### WHAT IS EXPECTED:
From the line containing "Task: Click the left double-arrow button" through the end of the entries, please repeat every line exactly and nothing more; the pictures do not belong in the copy.
________________
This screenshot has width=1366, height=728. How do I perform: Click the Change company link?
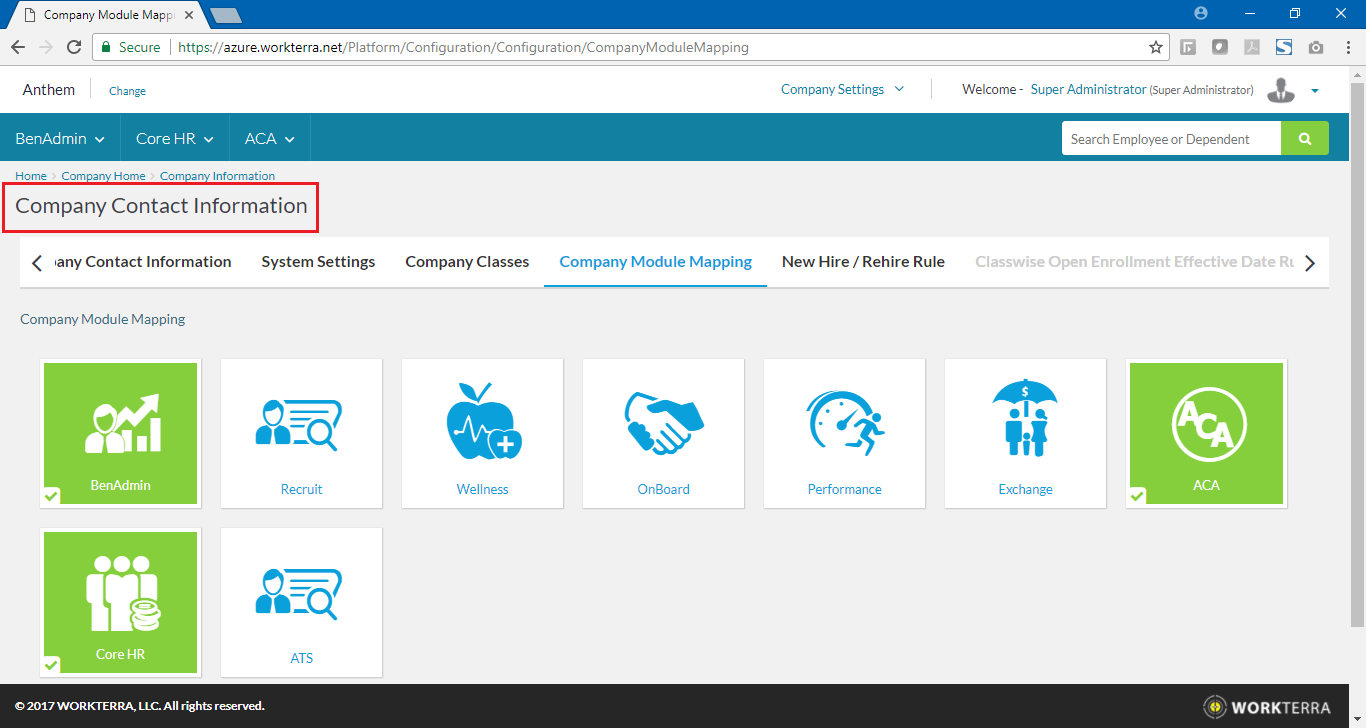[x=127, y=91]
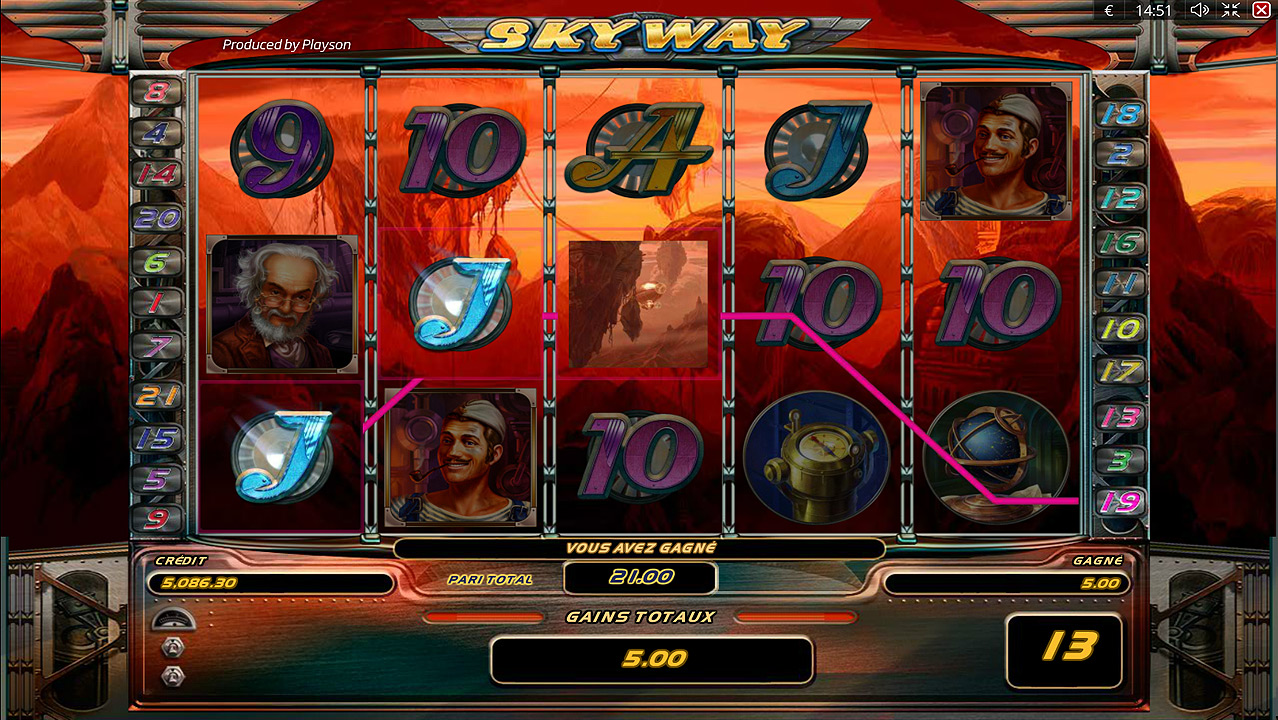
Task: Highlight payline 13 on the right side
Action: pos(1120,416)
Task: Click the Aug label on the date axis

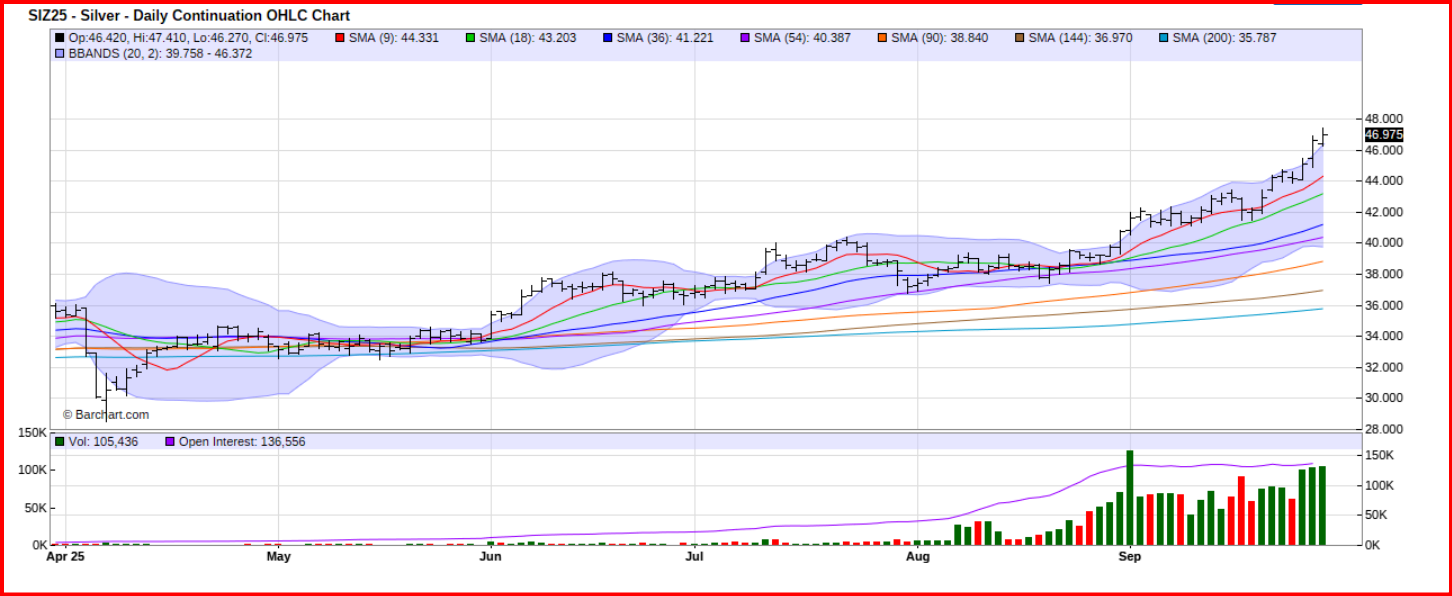Action: click(x=917, y=555)
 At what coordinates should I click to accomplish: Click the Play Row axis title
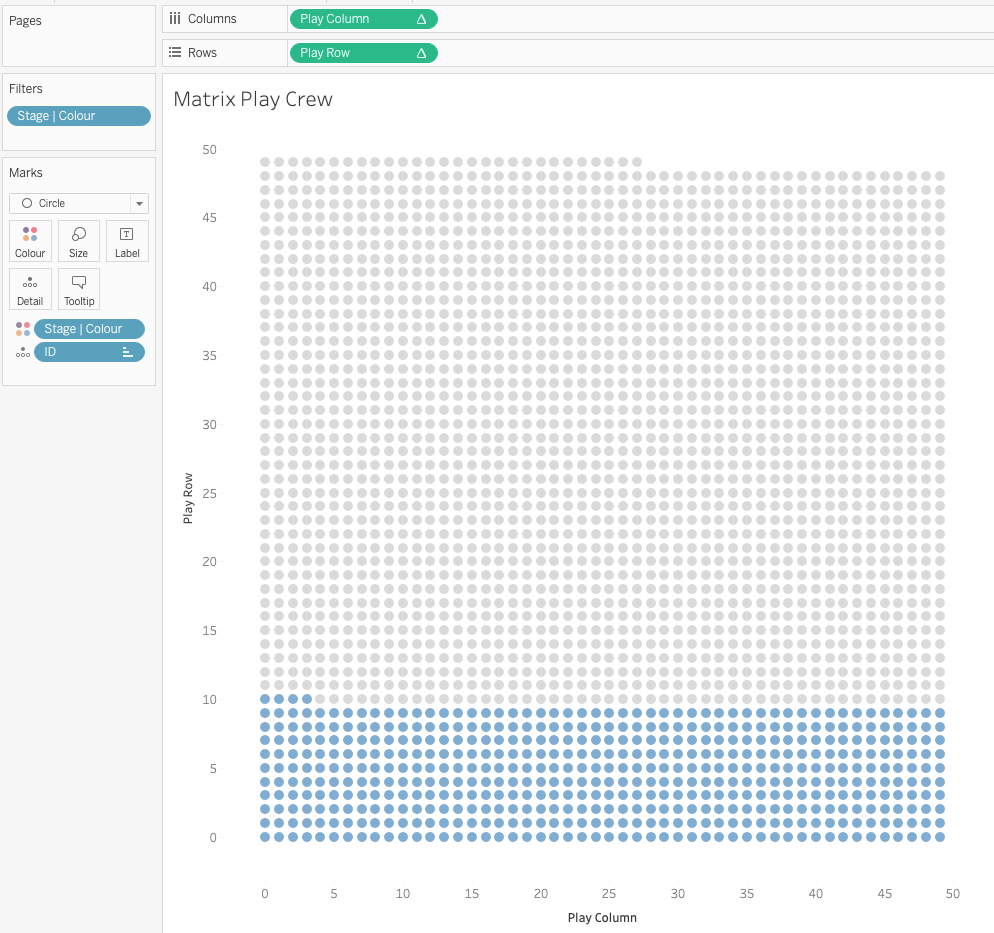point(188,498)
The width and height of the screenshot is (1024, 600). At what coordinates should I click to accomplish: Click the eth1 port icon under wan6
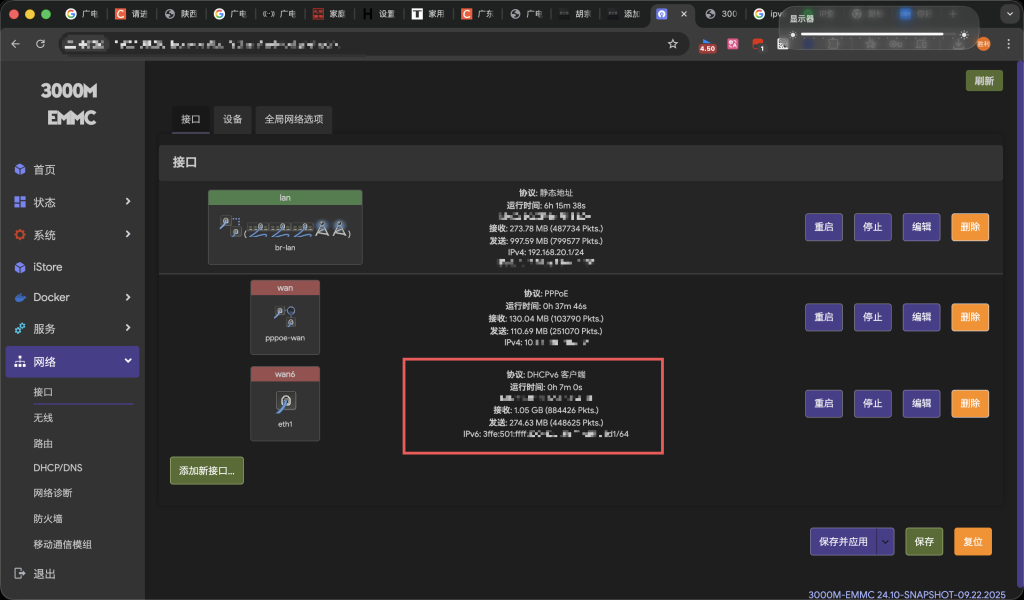(x=285, y=403)
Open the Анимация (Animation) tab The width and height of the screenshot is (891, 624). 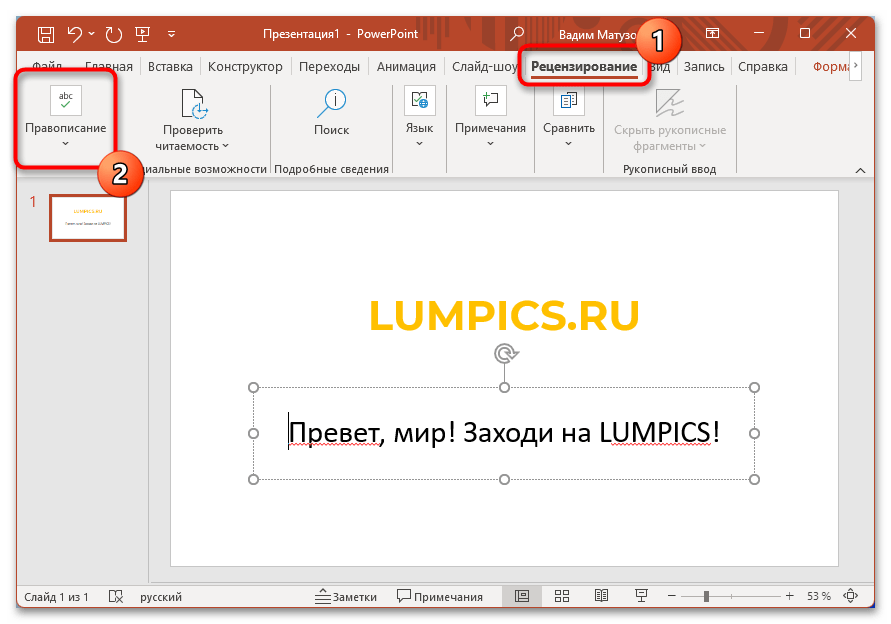pos(406,67)
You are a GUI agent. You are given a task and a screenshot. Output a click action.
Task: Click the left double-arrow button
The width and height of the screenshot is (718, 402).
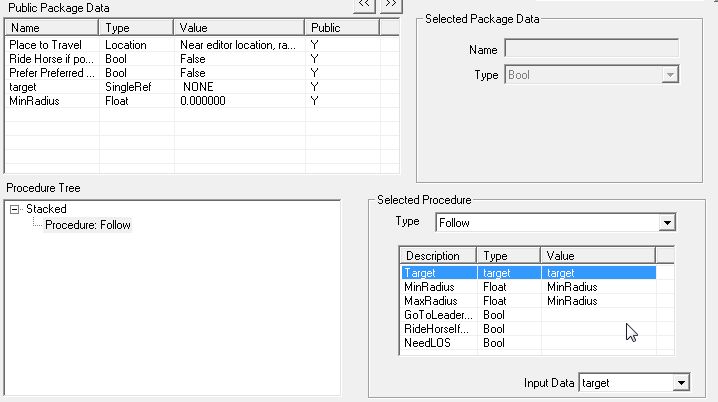364,4
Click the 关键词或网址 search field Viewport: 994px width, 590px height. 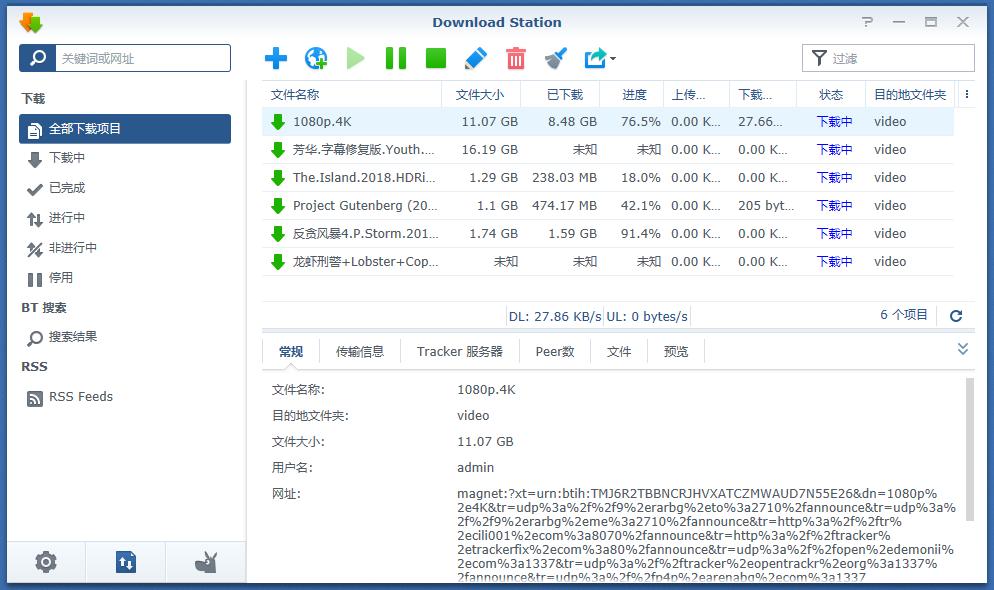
________________
### WRITTEN RESPONSE:
Task: Click the left double-arrow button
The width and height of the screenshot is (718, 402).
364,4
Click the 关键词或网址 search field Viewport: 994px width, 590px height. 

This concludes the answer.